Given text>
The Hidden Cost of Composable Core Banking: API Latency, Vendor Sprawl, and the Risks of Core Banking Integration

The word “composable” has become one of the most fashionable terms in financial services technology. The pitch is simple: choose a lean core banking engine, then assemble best-in-class tools around it, such as sanctions screening, fraud scoring, transaction monitoring, and more. In theory, composable core banking delivers flexibility. In live payment operations, a plethora of core banking integrations can increase API latency, vendor sprawl, and widen the compliance surface area, while Baseella takes a different architectural path.

In practice, for many electronic money institutions, payment institutions, neobanks, and crypto-asset service providers (CASPs) running live operations, extensive core banking integrations often produces three predictable outcomes: slower payments, compounding costs, and a data-protection surface area that expands with every new connection.

In live operations, composable core banking makes every integration a payment dependency.

In this article, we examine the three concrete problems with core banking integrations in payment processing: API latency, total cost of ownership, and GDPR / DORA / PSD2 compliance exposure; and explain the architectural philosophy Baseella was built around from day one.

Data segment>

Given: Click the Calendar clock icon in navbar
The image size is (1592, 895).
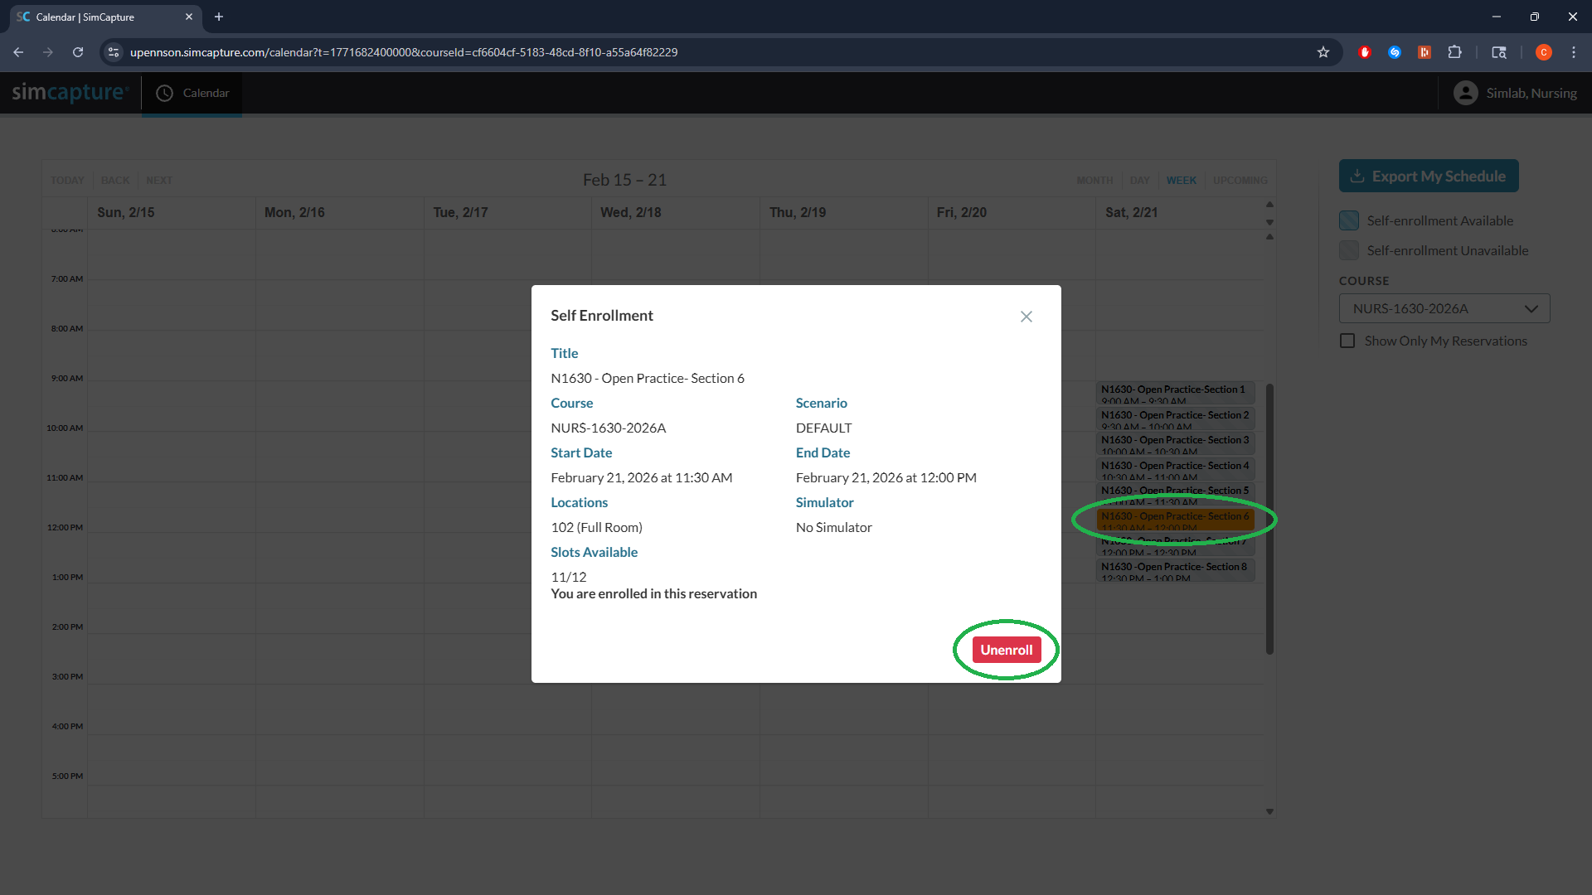Looking at the screenshot, I should (x=165, y=93).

Problem requirements>
Shorten the paragraph of the composable core banking text that begins "The word “composable” has become" while keeping its main facts. Nothing in the lines is needed here.

Output>
"Composable" is now a fashionable term in financial services technology. The pitch is to pick a lean core banking engine and add best-in-class tools such as sanctions screening, fraud scoring, and transaction monitoring. This promises flexibility in theory. In live payment operations, however, many core banking integrations can increase API latency and vendor sprawl and widen the compliance surface area. Baseella follows a different architectural path.